Probability Theory 30 | Strong Law of Large Numbers
Based on The Bright Side of Mathematics's video on YouTube. If you like this content, support the original creators by watching, liking and subscribing to their content.
The weak law of large numbers gives convergence in probability: P(|X̄_n − μ| ≥ ε) → 0 for every ε > 0.
Briefing
The strong law of large numbers upgrades the usual “average settles down” message by guaranteeing point-by-point convergence of sample averages—not just that large deviations become unlikely. For independent, identically distributed (IID) random variables with a finite expected value, the running average converges to the common mean almost surely, meaning it happens for all outcomes except a probability-zero set. This matters because it matches how repeated random experiments behave when the underlying outcome ω is fixed: the long-run average should stabilize for almost every ω, not merely for most ω in aggregate.
The starting point is the weak law of large numbers, which uses convergence in probability. Under the weak law, for any ε > 0, the probability that the sample average differs from the mean by at least ε goes to zero as the number of samples n grows. Formally, that means the probability measure of the set of outcomes where |X̄_n(ω) − μ| ≥ ε shrinks to nothing as n → ∞. But this framework doesn’t guarantee what happens at a specific ω over time.
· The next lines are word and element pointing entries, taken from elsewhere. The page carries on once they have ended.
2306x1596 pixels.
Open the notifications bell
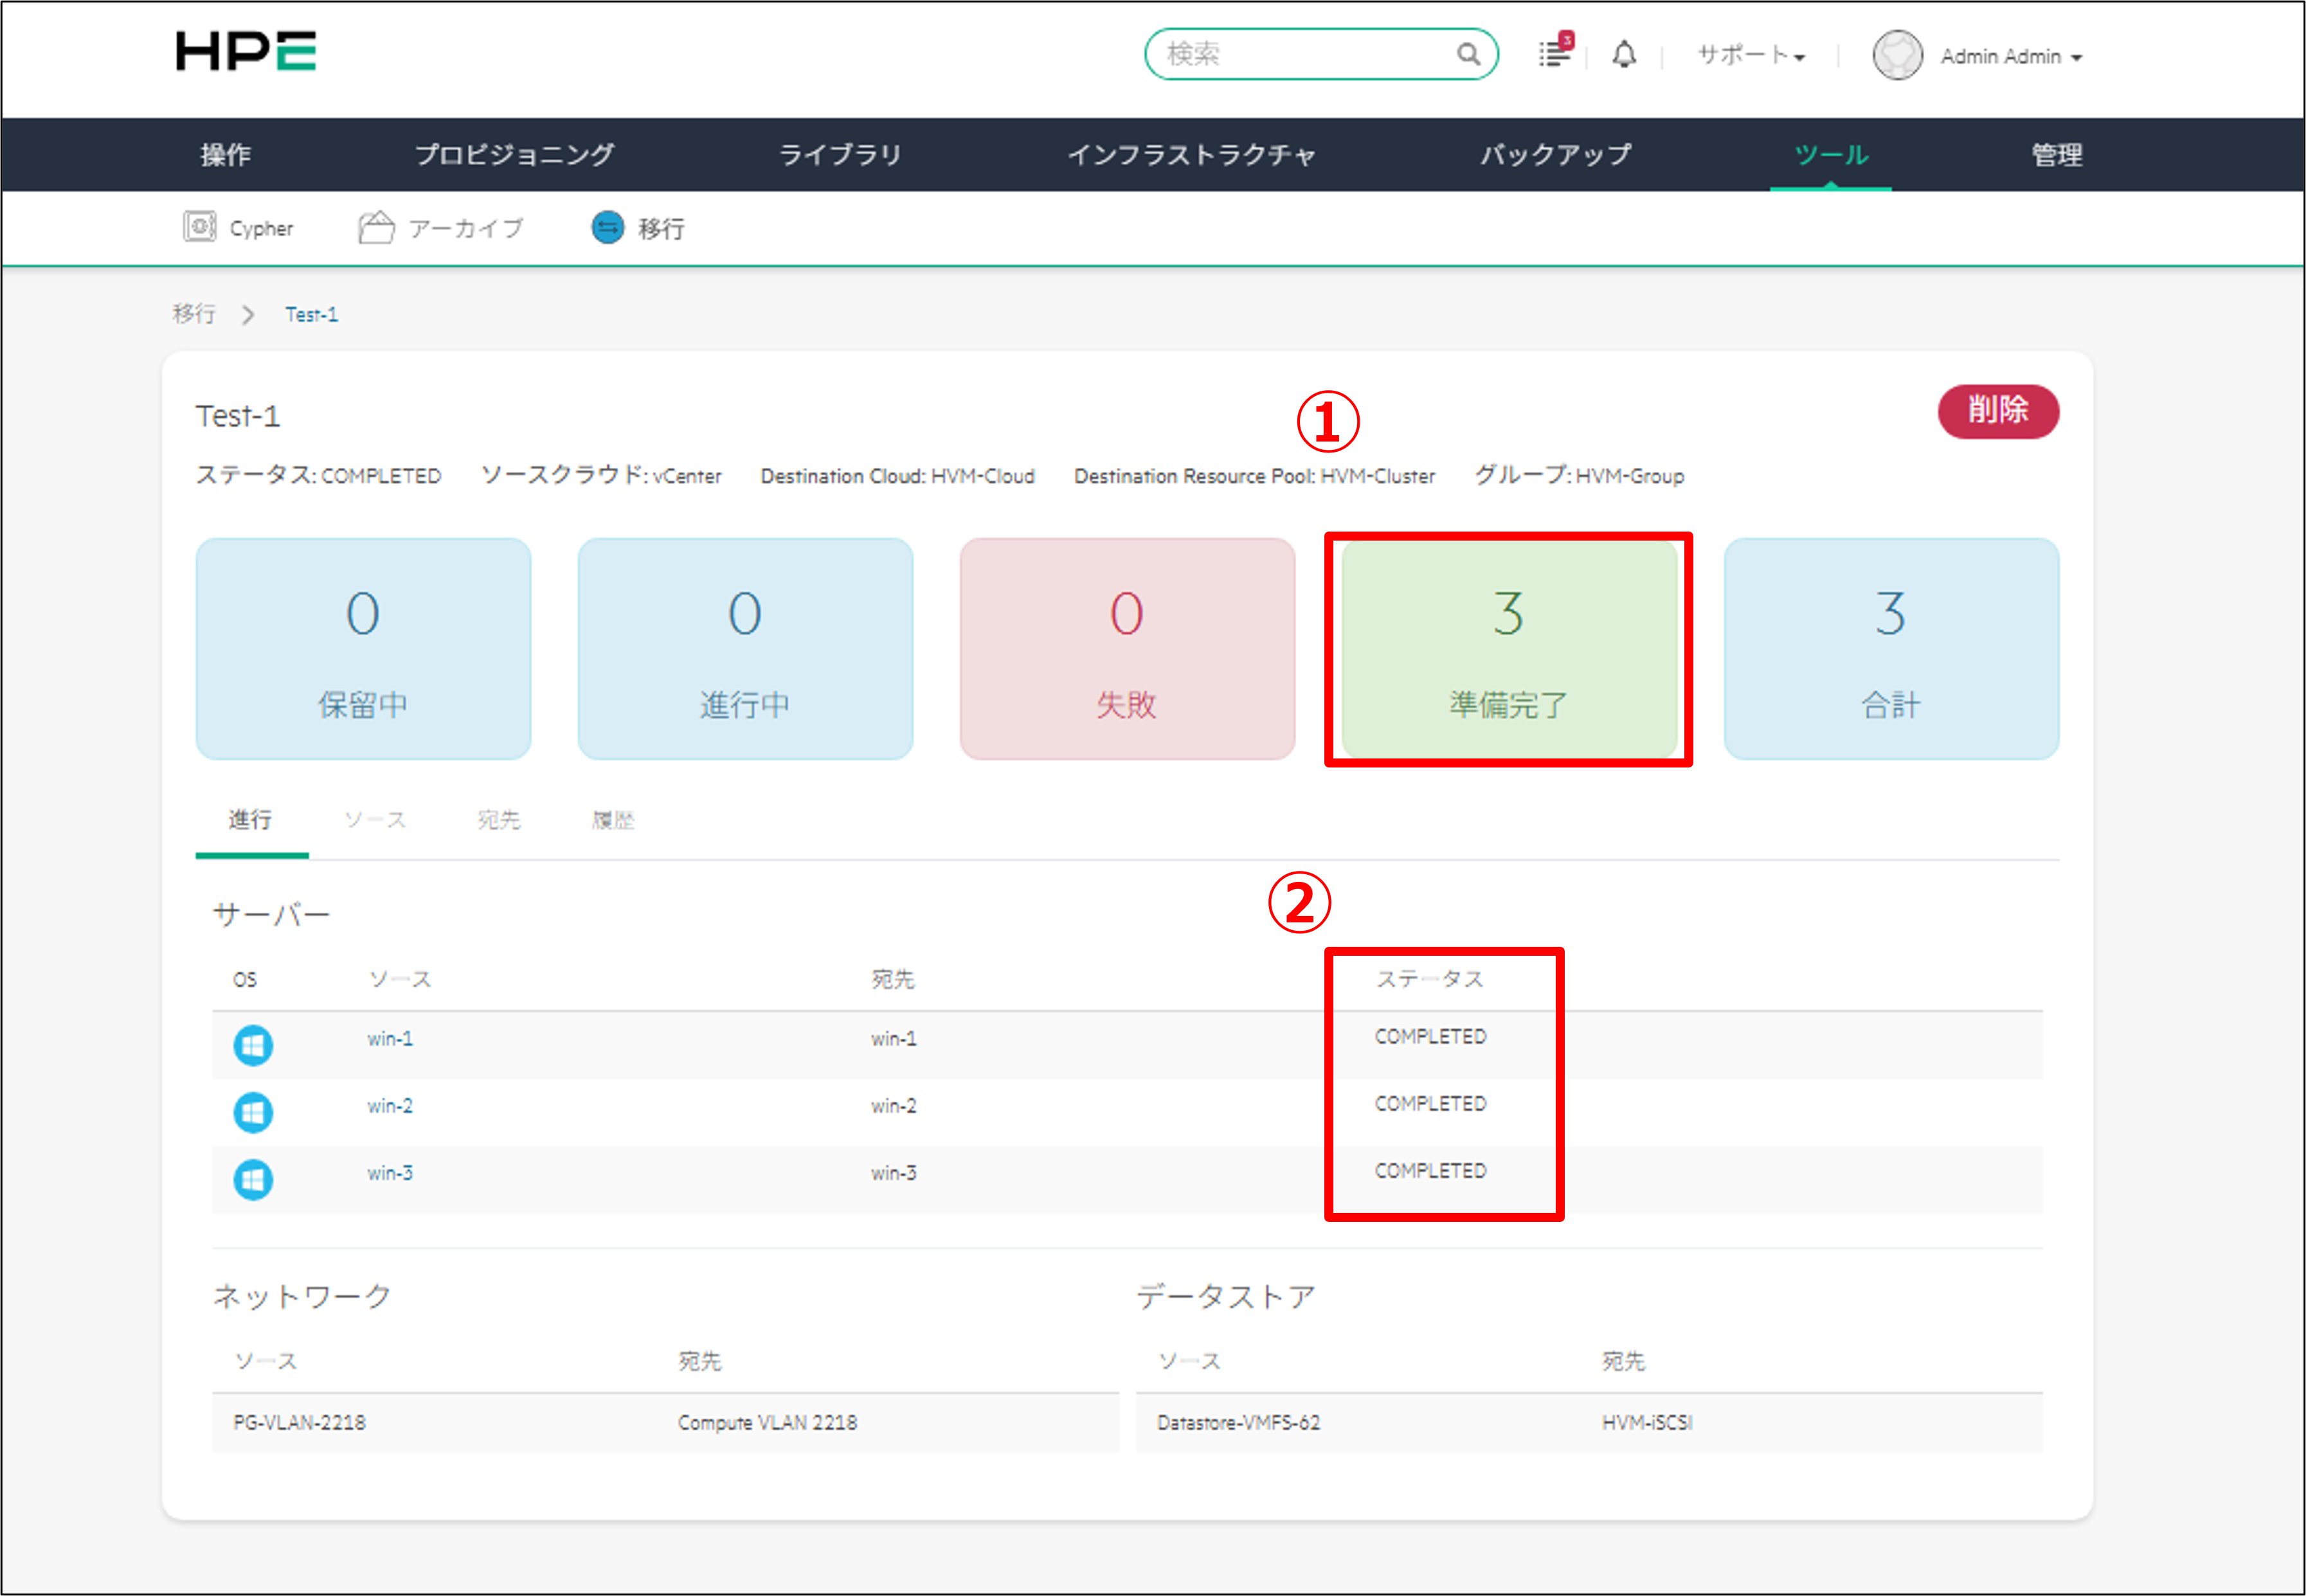point(1624,54)
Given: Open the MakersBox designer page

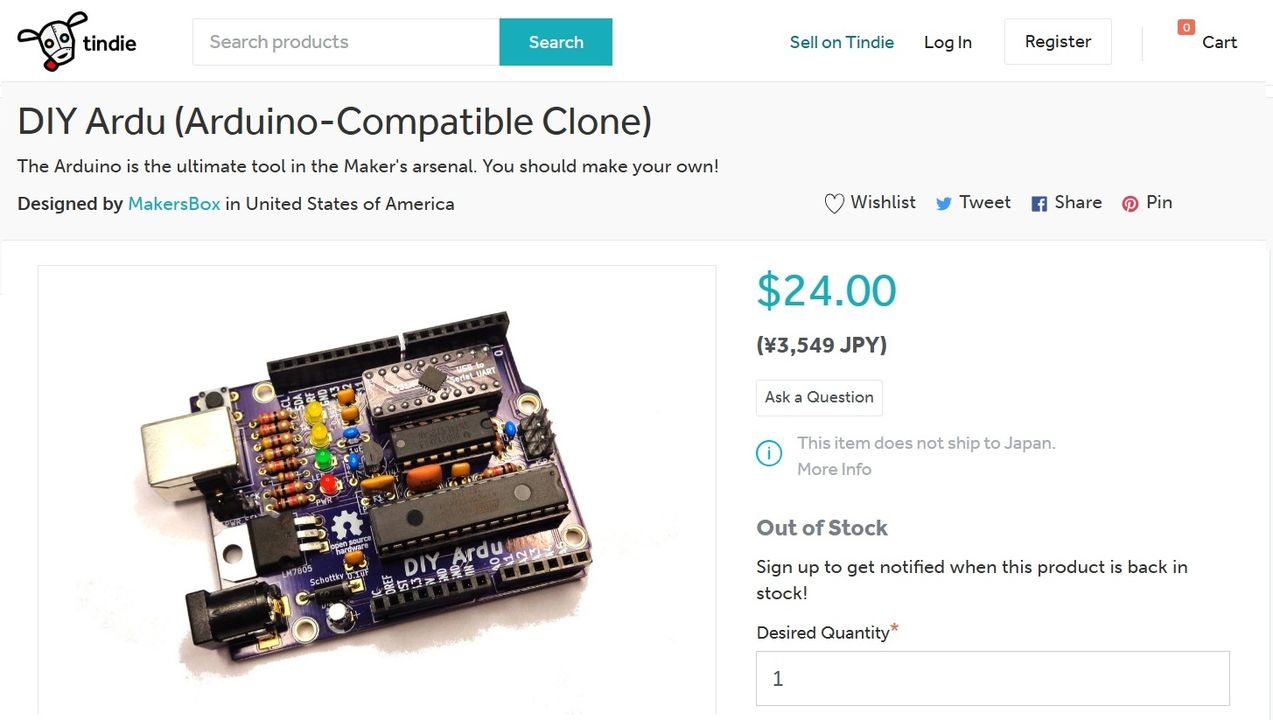Looking at the screenshot, I should (174, 204).
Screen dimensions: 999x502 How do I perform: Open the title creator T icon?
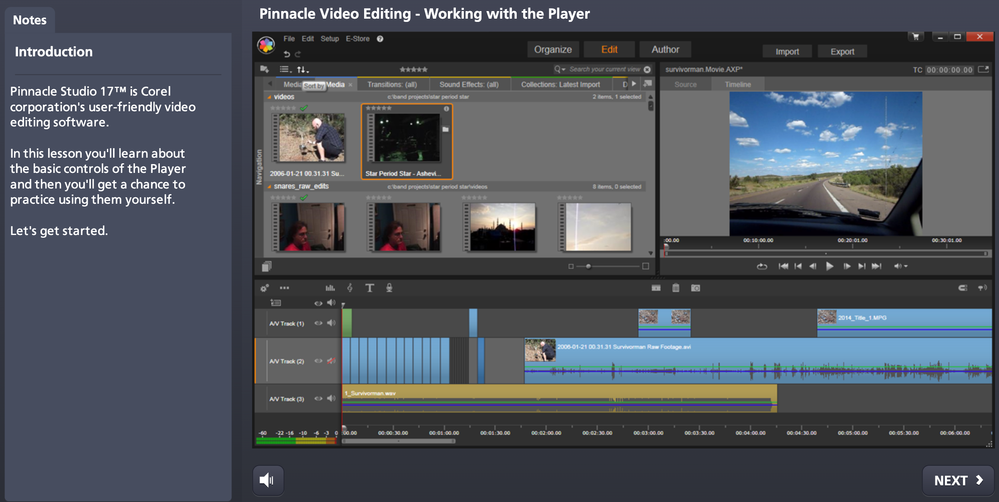(369, 288)
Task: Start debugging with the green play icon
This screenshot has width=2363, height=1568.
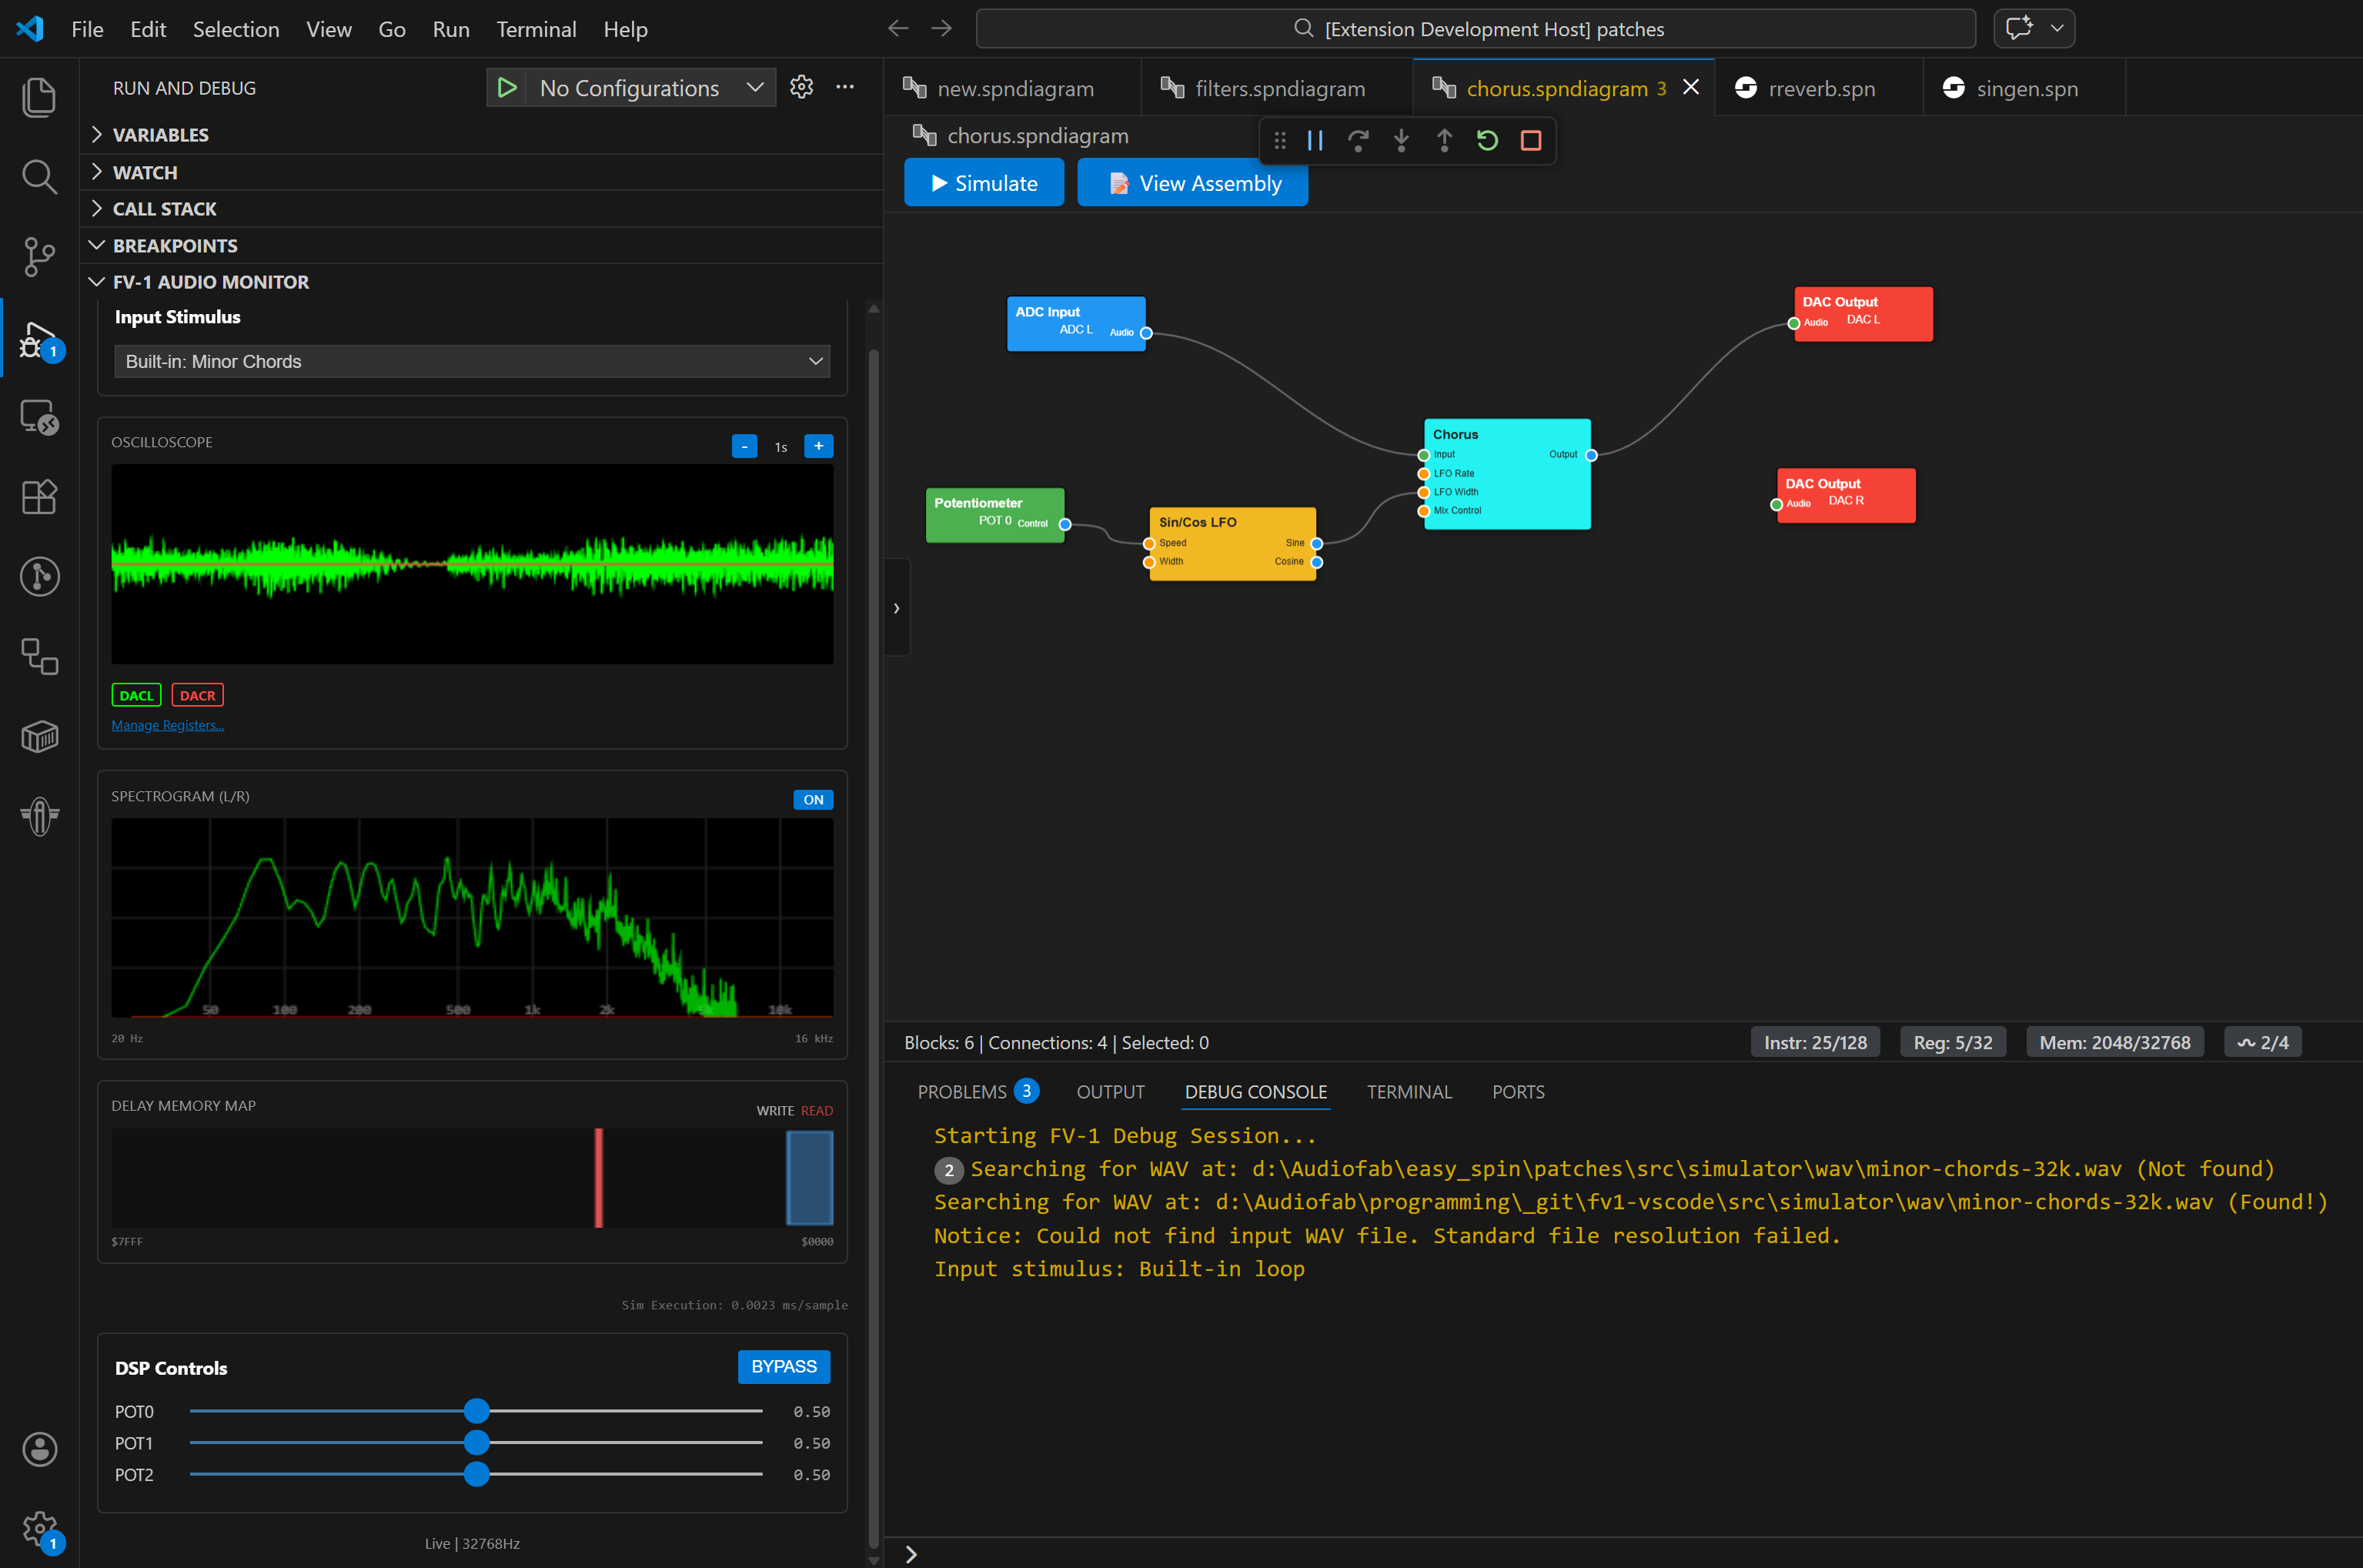Action: [x=507, y=88]
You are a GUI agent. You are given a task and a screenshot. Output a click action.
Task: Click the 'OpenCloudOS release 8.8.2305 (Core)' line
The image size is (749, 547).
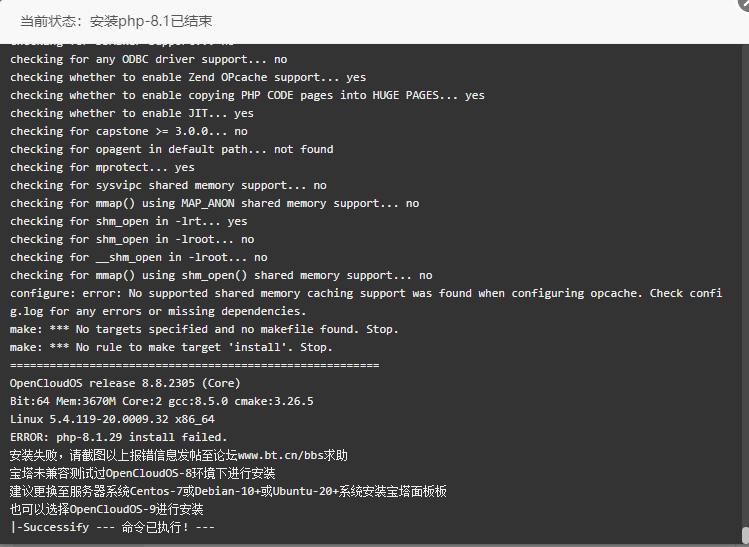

A fixed ω can still exhibit “bad” behavior at infinitely many n values—even if the set of ω that are bad at a given n becomes small—so the weak law alone can’t rule out persistent outliers across different sample sizes.
The strong law addresses that gap by switching from probability-based statements about sets of outcomes to an almost sure statement about the limit itself. With an IID sequence (X_k) and an integrability condition (the expectation of |X_k| is finite, so the mean exists), the sample average X̄_n(ω) converges to μ as n → ∞ for almost every ω. “Almost surely” is made precise by probability: the set of outcomes where convergence fails has probability exactly one complement, i.e., probability zero. So while exceptions are logically possible, they are confined to a null set.
A key relationship links the two laws: almost sure convergence is stronger than convergence in probability. Consequently, once the strong law holds under the stated IID and integrability assumptions, the weak law follows automatically. That’s why the strong law is often treated as the more informative result: it delivers the stabilization of averages for essentially every realized sequence of outcomes, not just in the sense of shrinking deviation probabilities.
Finally, the discussion notes that the assumptions can be adjusted in other formulations of the strong law, but the common practical version remains centered on IID random variables with finite expectation. Under those conditions, both the strong and weak law of large numbers are available together, providing a robust foundation for why averages of random quantities become reliable in the long run. The next step is to move toward limit theorems beyond the law of large numbers.
Cornell Notes
For IID random variables with a finite mean μ, the sample average X̄_n converges to μ as n → ∞ in an almost sure sense. “Almost surely” means the set of outcomes ω where convergence fails has probability 0, so the stabilization happens for essentially every realized sequence. This is stronger than the weak law, which only guarantees convergence in probability: for any ε > 0, the probability that |X̄_n − μ| ≥ ε goes to 0 as n grows. Because almost sure convergence implies convergence in probability, the strong law automatically yields the weak law under the same IID and integrability assumptions. The distinction matters because the weak law alone doesn’t rule out infinitely many “bad” sample sizes along a fixed ω.
What exactly does the weak law guarantee, and what does it fail to guarantee for a fixed outcome ω?
How does the strong law strengthen the conclusion?
What assumptions are used for the strong law in this presentation?
Why does proving almost sure convergence automatically give convergence in probability?
What does “almost surely” mean in terms of probability measure?
Review Questions
- In what sense does convergence in probability differ from almost sure convergence for the sequence of sample averages X̄_n(ω)?
- Why can the weak law still allow infinitely many deviations along a fixed ω, even though P(|X̄_n − μ| ≥ ε) → 0?
- Under what conditions on an IID sequence does the strong law guarantee X̄_n(ω) → μ almost surely?
Key Points
- 1
The weak law of large numbers gives convergence in probability: P(|X̄_n − μ| ≥ ε) → 0 for every ε > 0.
- 2
Convergence in probability does not ensure that a fixed outcome ω eventually stays within any ε-neighborhood of μ.
- 3
The strong law of large numbers gives pointwise stabilization: X̄_n(ω) → μ as n → ∞ for almost every ω.
- 4
“Almost surely” means the set of outcomes where convergence fails has probability 0 (probability one for the good set).
- 5
For IID random variables with finite expectation (integrability), the strong law holds and therefore the weak law follows automatically.
- 6
Almost sure convergence is strictly stronger than convergence in probability, which is why the strong law implies the weak law.